### BRIEF
Go through the records underneath and write each one out again exactly.

### EXTRACTED MATERIAL

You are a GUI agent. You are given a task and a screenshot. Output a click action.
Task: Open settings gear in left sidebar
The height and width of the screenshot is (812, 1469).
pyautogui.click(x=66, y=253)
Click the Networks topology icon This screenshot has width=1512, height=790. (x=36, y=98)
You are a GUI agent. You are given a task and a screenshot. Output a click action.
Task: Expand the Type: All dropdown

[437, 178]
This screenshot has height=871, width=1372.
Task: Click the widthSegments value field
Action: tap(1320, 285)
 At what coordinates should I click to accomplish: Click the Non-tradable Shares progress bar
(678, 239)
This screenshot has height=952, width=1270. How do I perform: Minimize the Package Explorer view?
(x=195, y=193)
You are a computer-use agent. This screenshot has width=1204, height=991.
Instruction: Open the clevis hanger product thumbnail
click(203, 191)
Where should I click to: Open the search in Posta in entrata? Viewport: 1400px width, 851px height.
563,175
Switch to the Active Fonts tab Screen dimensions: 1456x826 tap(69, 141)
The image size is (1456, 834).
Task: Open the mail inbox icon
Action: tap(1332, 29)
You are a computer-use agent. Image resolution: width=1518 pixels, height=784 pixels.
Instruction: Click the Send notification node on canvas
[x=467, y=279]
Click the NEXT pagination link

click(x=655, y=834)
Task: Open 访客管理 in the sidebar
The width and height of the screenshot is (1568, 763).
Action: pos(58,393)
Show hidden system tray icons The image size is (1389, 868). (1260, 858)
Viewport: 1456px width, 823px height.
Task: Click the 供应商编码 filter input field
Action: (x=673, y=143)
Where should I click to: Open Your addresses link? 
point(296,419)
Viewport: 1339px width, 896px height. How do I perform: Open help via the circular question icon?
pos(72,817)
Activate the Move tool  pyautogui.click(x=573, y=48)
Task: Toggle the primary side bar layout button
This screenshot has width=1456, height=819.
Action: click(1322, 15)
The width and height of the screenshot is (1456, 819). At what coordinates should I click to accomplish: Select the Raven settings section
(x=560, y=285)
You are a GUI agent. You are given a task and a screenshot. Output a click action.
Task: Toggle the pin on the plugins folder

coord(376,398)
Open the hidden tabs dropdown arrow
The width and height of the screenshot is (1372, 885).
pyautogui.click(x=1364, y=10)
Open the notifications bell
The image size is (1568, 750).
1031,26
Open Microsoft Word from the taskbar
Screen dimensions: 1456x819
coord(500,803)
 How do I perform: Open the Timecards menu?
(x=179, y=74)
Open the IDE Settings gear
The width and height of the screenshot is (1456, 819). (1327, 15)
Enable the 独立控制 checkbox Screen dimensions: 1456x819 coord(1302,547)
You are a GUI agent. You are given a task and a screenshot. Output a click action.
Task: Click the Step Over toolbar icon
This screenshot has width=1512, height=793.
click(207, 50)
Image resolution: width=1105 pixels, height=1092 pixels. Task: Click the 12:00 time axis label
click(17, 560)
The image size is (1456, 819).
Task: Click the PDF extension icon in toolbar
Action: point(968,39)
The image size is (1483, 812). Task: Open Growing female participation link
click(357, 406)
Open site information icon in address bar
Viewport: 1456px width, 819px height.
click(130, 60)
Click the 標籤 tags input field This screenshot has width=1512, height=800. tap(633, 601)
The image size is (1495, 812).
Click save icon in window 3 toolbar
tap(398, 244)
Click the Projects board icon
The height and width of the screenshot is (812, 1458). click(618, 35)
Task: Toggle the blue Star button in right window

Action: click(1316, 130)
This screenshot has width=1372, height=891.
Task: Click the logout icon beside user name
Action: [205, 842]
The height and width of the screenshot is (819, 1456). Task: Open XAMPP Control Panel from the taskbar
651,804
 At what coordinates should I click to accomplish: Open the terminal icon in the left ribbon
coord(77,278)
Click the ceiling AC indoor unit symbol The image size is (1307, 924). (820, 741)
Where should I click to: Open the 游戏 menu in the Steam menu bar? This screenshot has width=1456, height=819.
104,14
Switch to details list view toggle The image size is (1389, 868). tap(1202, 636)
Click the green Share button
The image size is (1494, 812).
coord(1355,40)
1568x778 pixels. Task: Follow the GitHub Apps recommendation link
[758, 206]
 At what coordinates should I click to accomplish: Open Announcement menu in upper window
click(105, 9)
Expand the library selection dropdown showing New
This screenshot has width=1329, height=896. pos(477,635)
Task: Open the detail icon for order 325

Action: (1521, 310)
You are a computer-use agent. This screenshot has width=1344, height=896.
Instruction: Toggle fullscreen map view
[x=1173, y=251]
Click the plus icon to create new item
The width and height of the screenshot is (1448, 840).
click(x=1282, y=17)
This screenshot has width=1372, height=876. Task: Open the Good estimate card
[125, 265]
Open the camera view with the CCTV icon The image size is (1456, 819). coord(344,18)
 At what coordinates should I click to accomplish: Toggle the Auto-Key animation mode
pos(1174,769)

### SOLUTION FOR THIS TASK
You are a GUI agent. You are given a task and a screenshot. Output a click action.
Task: Open settings gear in left sidebar
The height and width of the screenshot is (812, 1469).
pyautogui.click(x=66, y=253)
Click the Networks topology icon This screenshot has width=1512, height=790. (x=36, y=98)
You are a GUI agent. You are given a task and a screenshot. Output a click action.
Task: Expand the Type: All dropdown

[437, 178]
This screenshot has height=871, width=1372.
Task: Click the widthSegments value field
Action: tap(1320, 285)
 At what coordinates should I click to accomplish: Click the Non-tradable Shares progress bar
(678, 239)
This screenshot has height=952, width=1270. How do I perform: Minimize the Package Explorer view?
(x=195, y=193)
You are a computer-use agent. This screenshot has width=1204, height=991.
Instruction: Open the clevis hanger product thumbnail
click(203, 191)
Where should I click to: Open the search in Posta in entrata? Viewport: 1400px width, 851px height.
563,175
Switch to the Active Fonts tab Screen dimensions: 1456x826 tap(69, 141)
The image size is (1456, 834).
Task: Open the mail inbox icon
Action: tap(1332, 29)
You are a computer-use agent. Image resolution: width=1518 pixels, height=784 pixels.
Instruction: Click the Send notification node on canvas
[x=467, y=279]
Click the NEXT pagination link

click(x=655, y=834)
Task: Open 访客管理 in the sidebar
The width and height of the screenshot is (1568, 763).
Action: pos(58,393)
Show hidden system tray icons The image size is (1389, 868). (1260, 858)
Viewport: 1456px width, 823px height.
Task: Click the 供应商编码 filter input field
Action: (x=673, y=143)
Where should I click to: Open Your addresses link? 
point(296,419)
Viewport: 1339px width, 896px height. How do I perform: Open help via the circular question icon?
pos(72,817)
Activate the Move tool  pyautogui.click(x=573, y=48)
Task: Toggle the primary side bar layout button
This screenshot has width=1456, height=819.
Action: click(1322, 15)
The width and height of the screenshot is (1456, 819). At what coordinates should I click to accomplish: Select the Raven settings section
(x=560, y=285)
You are a GUI agent. You are given a task and a screenshot. Output a click action.
Task: Toggle the pin on the plugins folder

coord(376,398)
Open the hidden tabs dropdown arrow
The width and height of the screenshot is (1372, 885).
pyautogui.click(x=1364, y=10)
Open the notifications bell
The image size is (1568, 750).
1031,26
Open Microsoft Word from the taskbar
Screen dimensions: 1456x819
coord(500,803)
 How do I perform: Open the Timecards menu?
(x=179, y=74)
Open the IDE Settings gear
The width and height of the screenshot is (1456, 819). (1327, 15)
Enable the 独立控制 checkbox Screen dimensions: 1456x819 coord(1302,547)
You are a GUI agent. You are given a task and a screenshot. Output a click action.
Task: Click the Step Over toolbar icon
This screenshot has width=1512, height=793.
click(207, 50)
Image resolution: width=1105 pixels, height=1092 pixels. Task: Click the 12:00 time axis label
click(17, 560)
The image size is (1456, 819).
Task: Click the PDF extension icon in toolbar
Action: point(968,39)
The image size is (1483, 812). Task: Open Growing female participation link
click(357, 406)
Open site information icon in address bar
Viewport: 1456px width, 819px height.
click(130, 60)
Click the 標籤 tags input field This screenshot has width=1512, height=800. tap(633, 601)
The image size is (1495, 812).
Click save icon in window 3 toolbar
tap(398, 244)
Click the Projects board icon
The height and width of the screenshot is (812, 1458). click(618, 35)
Task: Toggle the blue Star button in right window

Action: click(1316, 130)
This screenshot has width=1372, height=891.
Task: Click the logout icon beside user name
Action: [205, 842]
The height and width of the screenshot is (819, 1456). Task: Open XAMPP Control Panel from the taskbar
651,804
 At what coordinates should I click to accomplish: Open the terminal icon in the left ribbon
coord(77,278)
Click the ceiling AC indoor unit symbol The image size is (1307, 924). (820, 741)
Where should I click to: Open the 游戏 menu in the Steam menu bar? This screenshot has width=1456, height=819.
104,14
Switch to details list view toggle The image size is (1389, 868). tap(1202, 636)
Click the green Share button
The image size is (1494, 812).
coord(1355,40)
1568x778 pixels. Task: Follow the GitHub Apps recommendation link
[758, 206]
 At what coordinates should I click to accomplish: Open Announcement menu in upper window
click(105, 9)
Expand the library selection dropdown showing New
This screenshot has width=1329, height=896. pos(477,635)
Task: Open the detail icon for order 325

Action: (1521, 310)
You are a computer-use agent. This screenshot has width=1344, height=896.
Instruction: Toggle fullscreen map view
[x=1173, y=251]
Click the plus icon to create new item
The width and height of the screenshot is (1448, 840).
click(x=1282, y=17)
This screenshot has width=1372, height=876. Task: Open the Good estimate card
[125, 265]
Open the camera view with the CCTV icon The image size is (1456, 819). coord(344,18)
 At what coordinates should I click to accomplish: Toggle the Auto-Key animation mode
pos(1174,769)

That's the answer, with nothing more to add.